Patent litigation
In January 2012, Sequenom entered a patent battle with competing companies, Ariosa and Natera, accusing them of infringing the "540 patent" .[9] The cases are Sequenom Inc. v. Natera Inc. 12-cv-0184, Sequenom v. Ariosa Diagnostics Inc., 12-cv-0189, U.S. District Court, Southern District of California (San Diego), and Ariosa v. Sequenom.
Verinatal Health and Stanford University later filed suit against Sequenom in a dispute over the 'Quake patent'. Verinata claims that Sequenom's lawyers sent it a letter in 2010 alleging that "'the practice of non-invasive prenatal diagnostics, including diagnosis of the Down Syndrome and other genetic disorders, using cell-free nucleic acids in a sample of maternal blood infringes' the '540 patent, as well as the claims of a pending United States Patent Application."[10] The '540 patent was invented by Isis Ltd. and expires in 2017.
Stanford University owns the Quake patents and licensing rights; Verinata is its exclusive licensee.[10]

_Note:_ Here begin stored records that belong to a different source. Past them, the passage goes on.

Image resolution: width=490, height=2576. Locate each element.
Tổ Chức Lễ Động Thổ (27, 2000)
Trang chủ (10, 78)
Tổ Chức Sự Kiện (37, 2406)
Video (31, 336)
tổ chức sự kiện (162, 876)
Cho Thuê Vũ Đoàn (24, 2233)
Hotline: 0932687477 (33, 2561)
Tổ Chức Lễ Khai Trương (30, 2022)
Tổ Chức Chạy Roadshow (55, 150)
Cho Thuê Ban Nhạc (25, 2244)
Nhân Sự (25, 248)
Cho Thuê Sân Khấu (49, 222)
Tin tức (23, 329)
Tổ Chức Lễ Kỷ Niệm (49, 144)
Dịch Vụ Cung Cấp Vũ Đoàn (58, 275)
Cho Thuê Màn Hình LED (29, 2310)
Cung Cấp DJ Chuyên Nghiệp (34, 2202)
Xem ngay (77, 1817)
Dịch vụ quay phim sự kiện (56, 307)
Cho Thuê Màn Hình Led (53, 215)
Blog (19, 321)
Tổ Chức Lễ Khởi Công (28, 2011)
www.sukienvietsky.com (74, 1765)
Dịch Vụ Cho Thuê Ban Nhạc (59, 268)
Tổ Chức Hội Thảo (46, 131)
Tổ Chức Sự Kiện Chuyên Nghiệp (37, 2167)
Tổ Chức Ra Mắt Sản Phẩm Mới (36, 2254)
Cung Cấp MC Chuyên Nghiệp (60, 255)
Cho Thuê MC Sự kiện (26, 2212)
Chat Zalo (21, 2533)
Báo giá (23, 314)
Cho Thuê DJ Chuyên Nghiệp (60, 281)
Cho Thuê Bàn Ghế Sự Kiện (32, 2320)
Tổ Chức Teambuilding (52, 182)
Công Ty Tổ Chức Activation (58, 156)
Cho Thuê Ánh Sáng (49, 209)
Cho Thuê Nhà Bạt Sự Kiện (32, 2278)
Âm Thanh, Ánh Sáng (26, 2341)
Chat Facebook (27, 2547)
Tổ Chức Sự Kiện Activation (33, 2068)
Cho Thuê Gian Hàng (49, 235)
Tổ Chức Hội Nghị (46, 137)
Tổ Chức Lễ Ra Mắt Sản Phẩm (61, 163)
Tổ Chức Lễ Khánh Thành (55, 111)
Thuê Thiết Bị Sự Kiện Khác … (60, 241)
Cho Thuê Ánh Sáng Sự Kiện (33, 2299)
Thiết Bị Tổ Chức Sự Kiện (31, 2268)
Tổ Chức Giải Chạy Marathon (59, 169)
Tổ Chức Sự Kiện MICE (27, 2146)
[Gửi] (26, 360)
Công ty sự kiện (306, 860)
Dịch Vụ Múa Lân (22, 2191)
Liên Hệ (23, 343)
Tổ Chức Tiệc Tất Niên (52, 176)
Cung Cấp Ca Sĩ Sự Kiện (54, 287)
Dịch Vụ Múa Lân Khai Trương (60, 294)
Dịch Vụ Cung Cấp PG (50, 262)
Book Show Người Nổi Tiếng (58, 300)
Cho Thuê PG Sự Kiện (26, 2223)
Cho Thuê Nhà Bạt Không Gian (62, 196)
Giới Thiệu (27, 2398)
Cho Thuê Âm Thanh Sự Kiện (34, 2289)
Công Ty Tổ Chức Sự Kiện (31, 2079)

In April 2012, Sequenom acquired two pending patents from Helicos Biosciences. In consideration for the sale and transfer of the purchased assets, Sequenom paid Helicos $1.3 million. The Helicos patent applications (US Patent application 12/709,057 and 12/727,824) cover methods for detecting fetal nucleic acids and diagnosing fetal abnormalities.[11]
In July 2012, The United States District Court denied Sequenom's motion for a preliminary injunction motion against Ariosa Diagnostics.[12]
In August 2013, The Court of Appeals for the Federal Circuit vacated the District Court decision and remanded that case to the District Court.[13]
In the Ariosa litigation, the District Court (N.D.Cal.) held that the '540 patent was invalid because it claimed a natural phenomenon, the presence of cell-free fetal DNA fragments in maternal blood. On June 13, 2015, the CAFC affirmed the District Court's judgment.[14] Finally, on December 2, 2015, the Federal Circuit declined to rehear en banc.[15]